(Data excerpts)
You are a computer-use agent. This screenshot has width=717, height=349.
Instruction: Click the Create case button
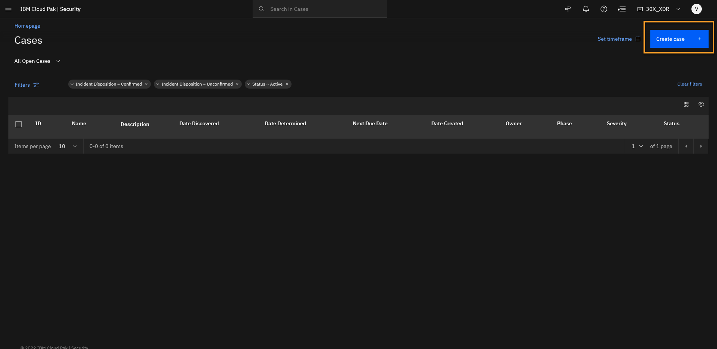[x=679, y=39]
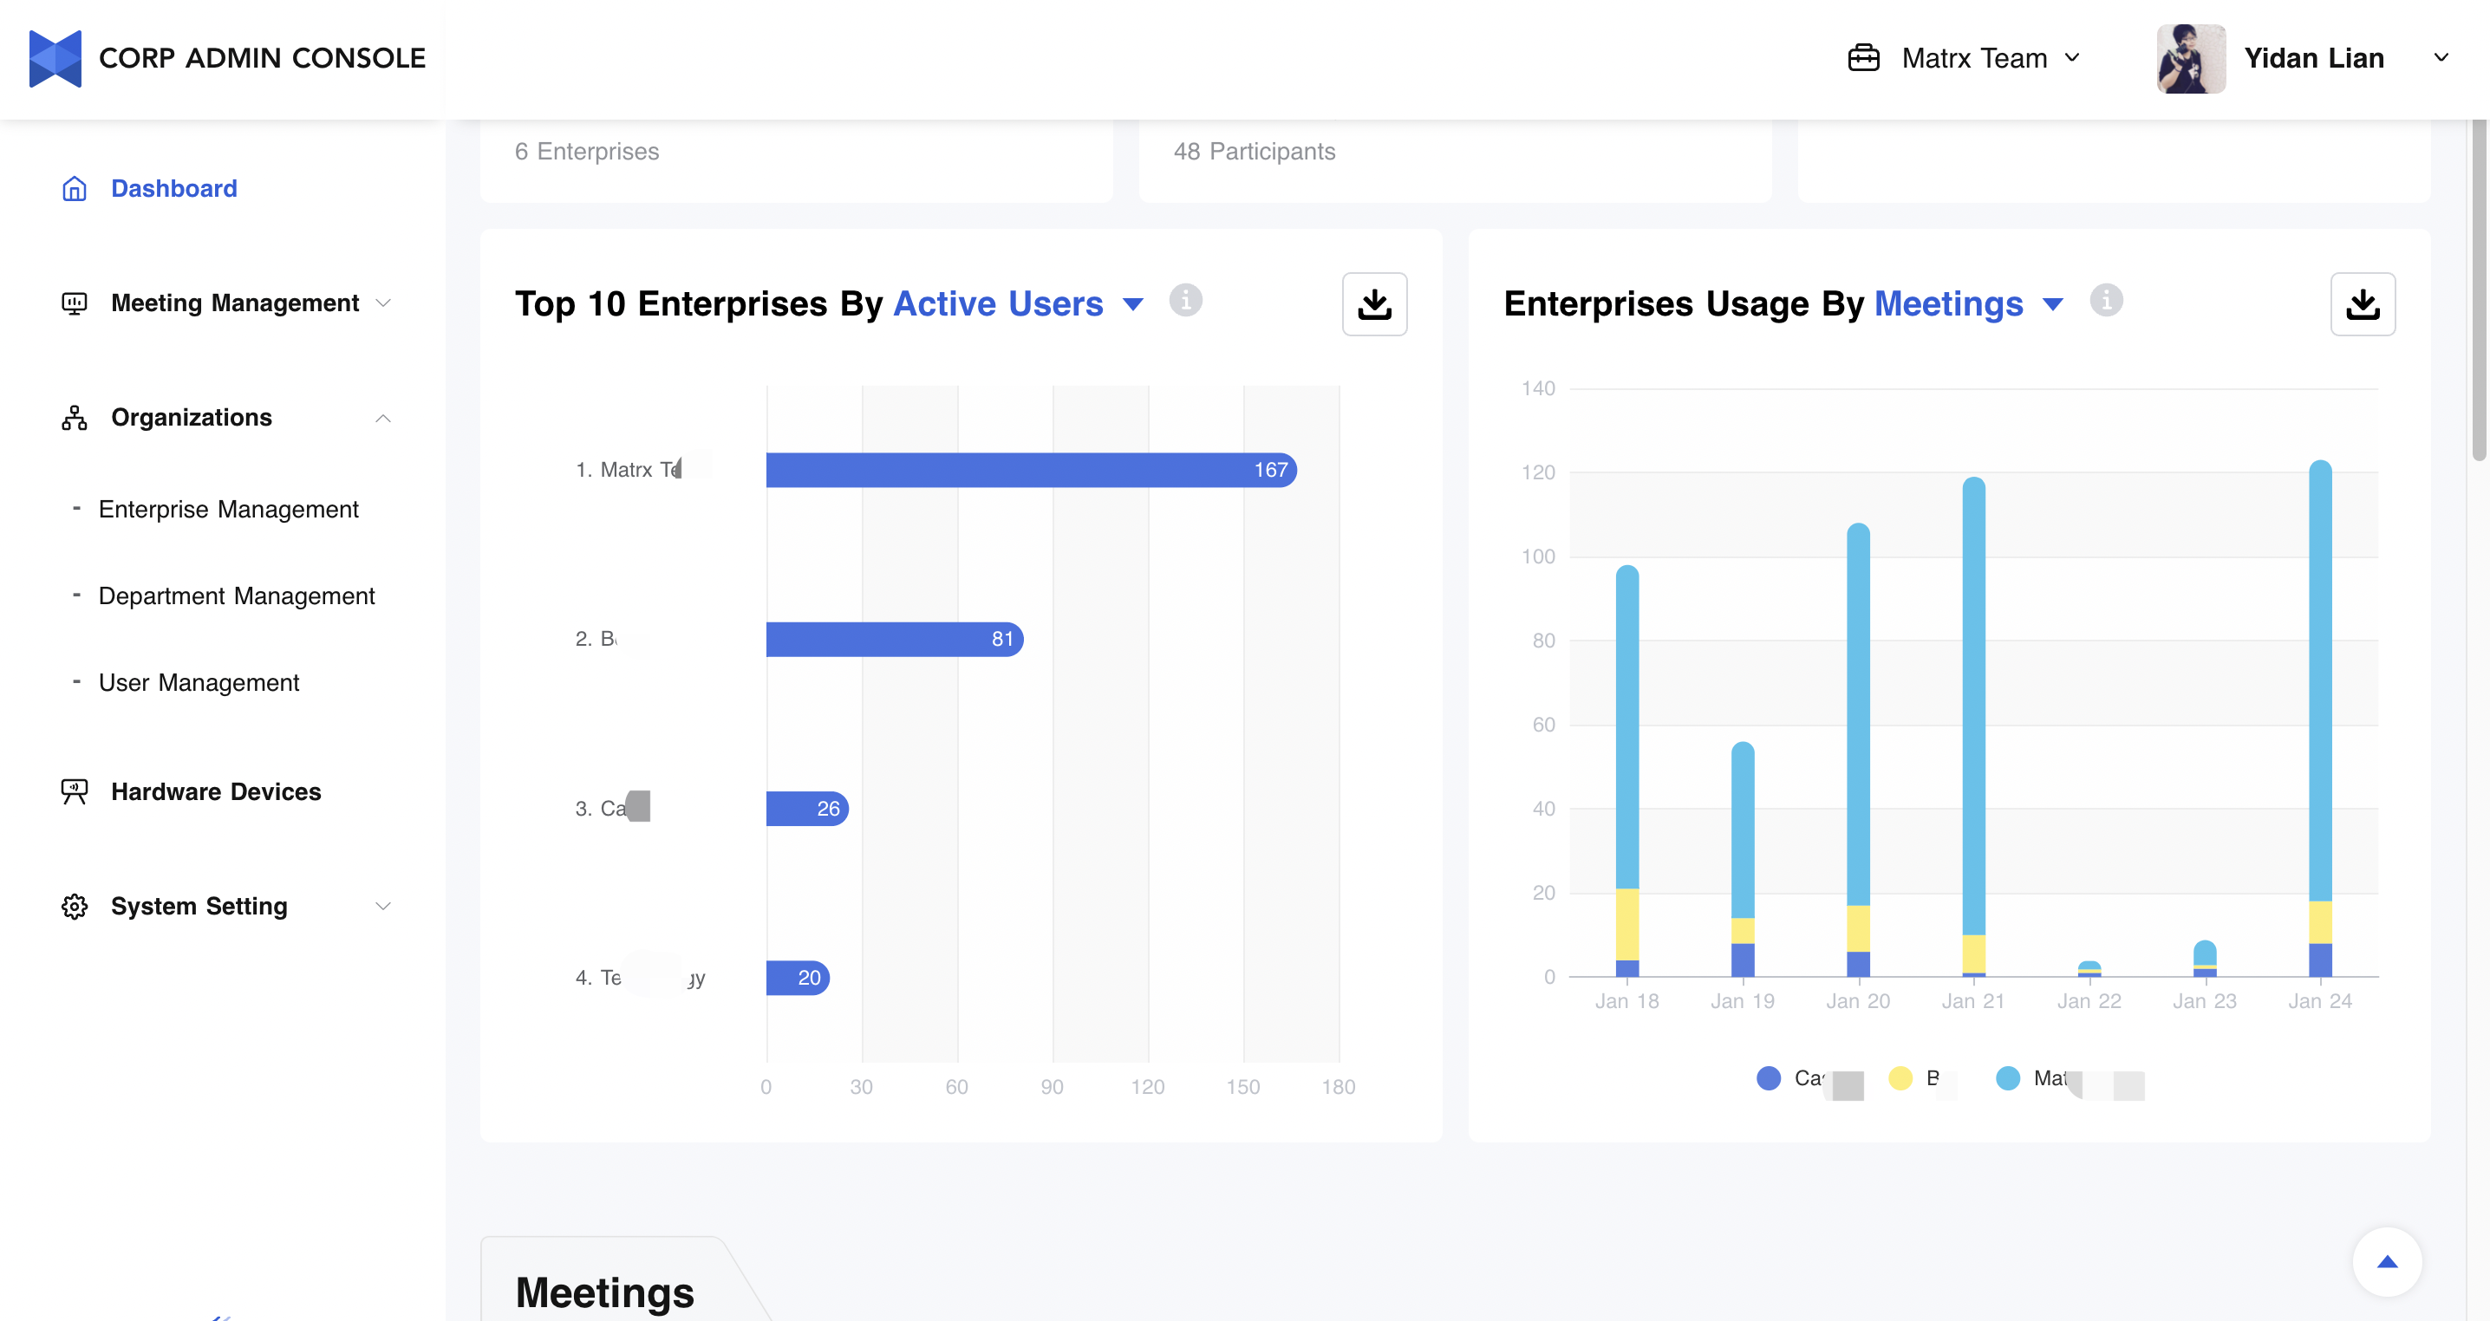
Task: Go to User Management
Action: coord(199,682)
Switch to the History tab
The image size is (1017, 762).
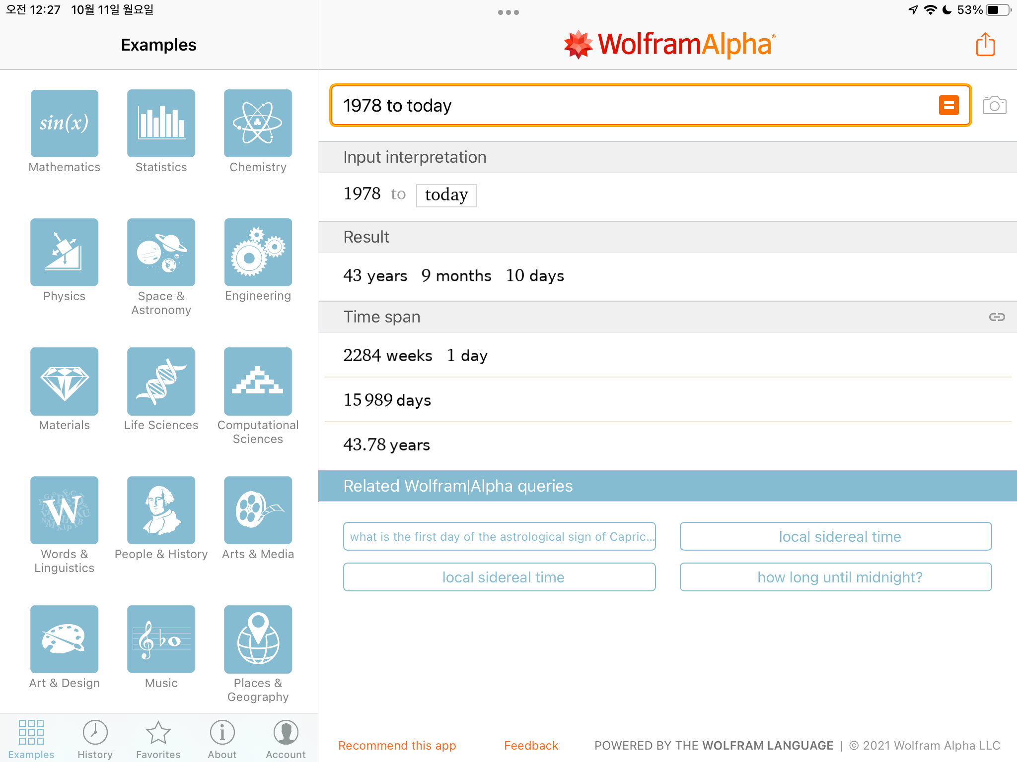(x=95, y=739)
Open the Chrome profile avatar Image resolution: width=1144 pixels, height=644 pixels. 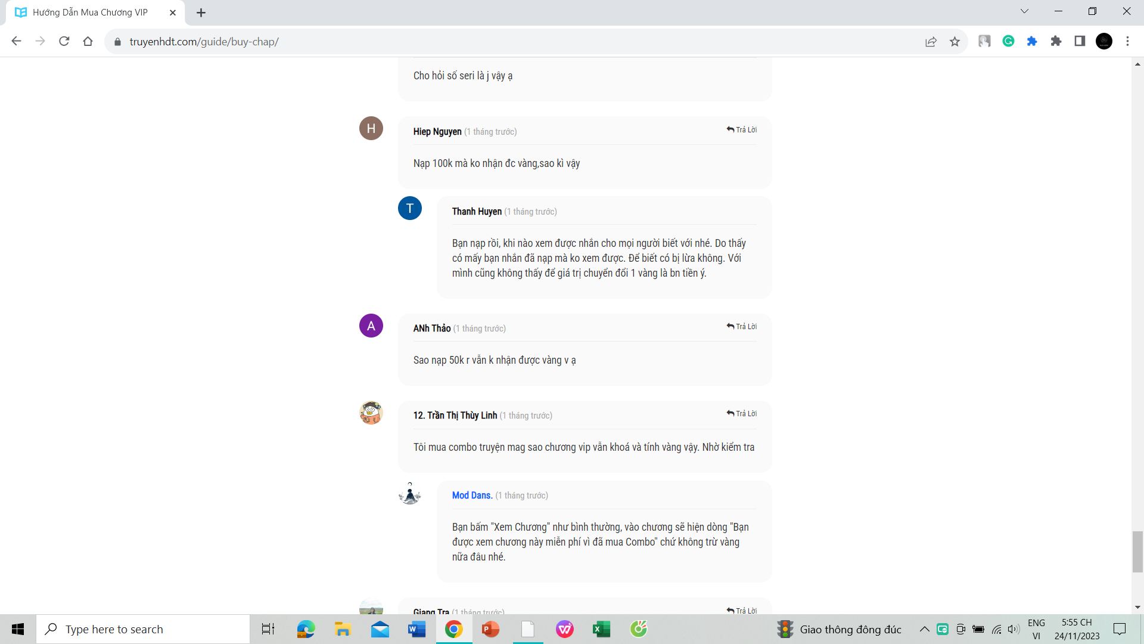1103,41
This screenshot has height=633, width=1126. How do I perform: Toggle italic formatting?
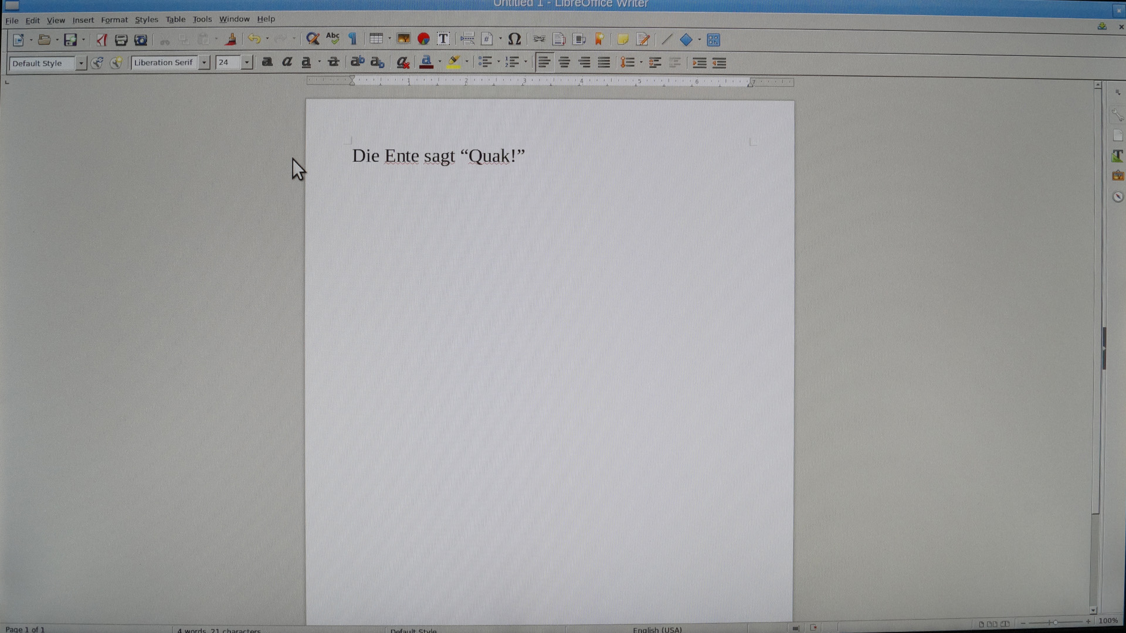click(287, 62)
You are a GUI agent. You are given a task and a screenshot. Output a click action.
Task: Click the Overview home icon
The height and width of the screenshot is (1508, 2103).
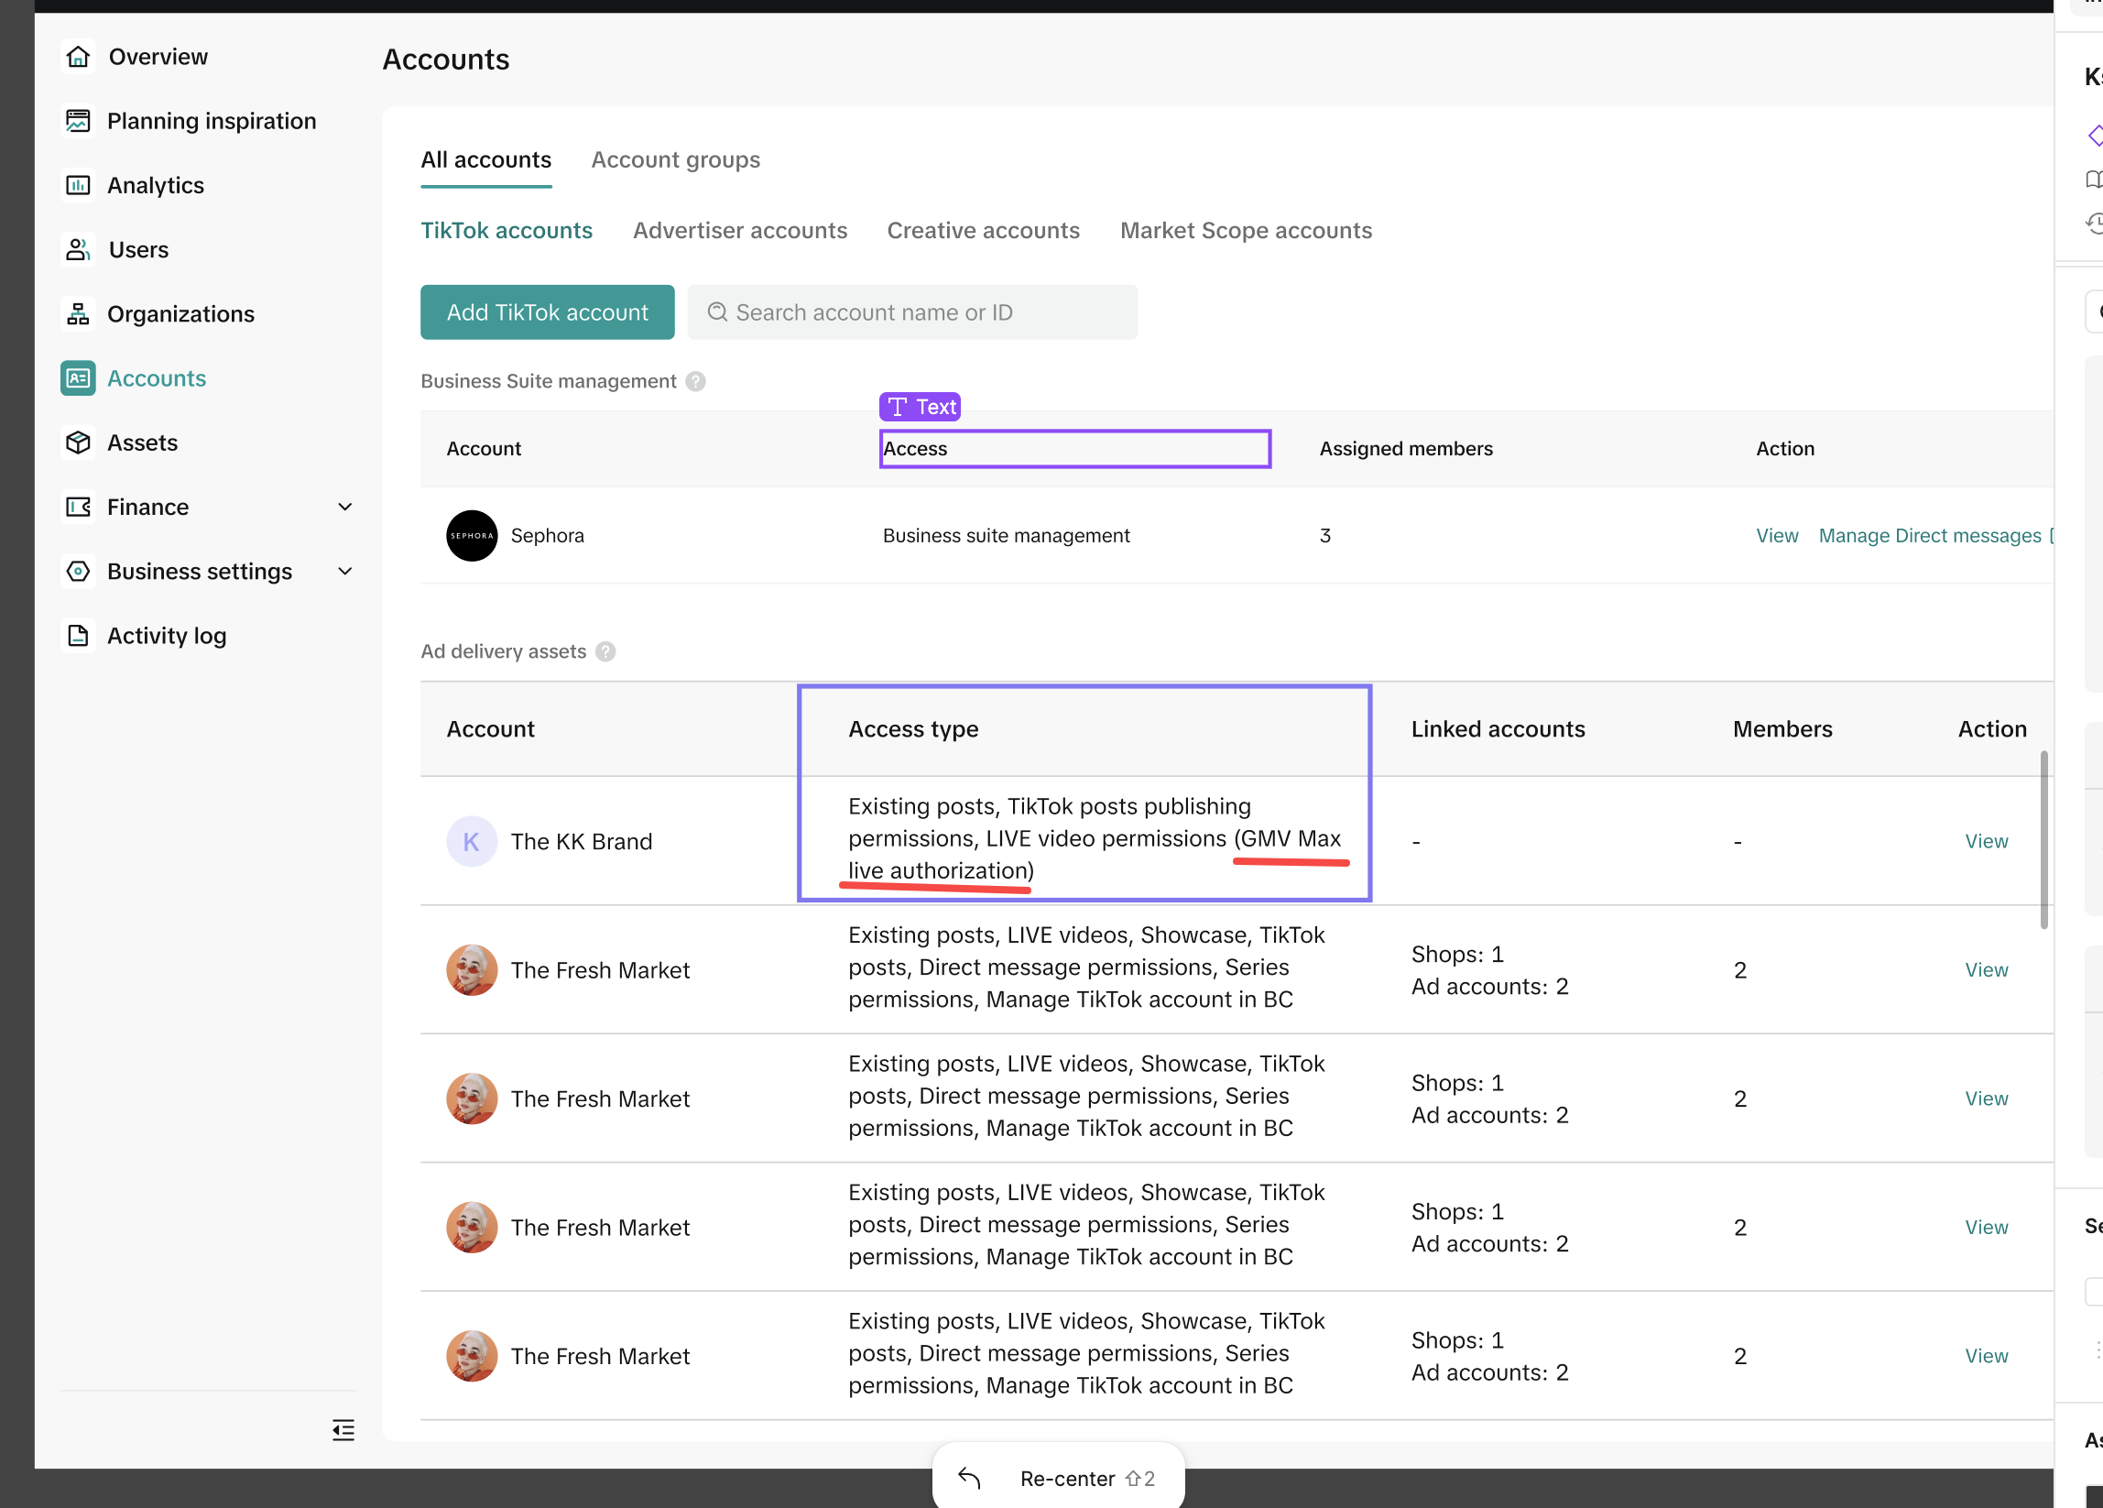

= WORK ITEM =
Every line from the data above that contains "agent" must appear in the answer.

= SOLUTION TO THE EXERCISE =
You are a computer-use agent. This screenshot has width=717, height=349.
You are a GUI agent. You are given a task and a screenshot. Output a click action.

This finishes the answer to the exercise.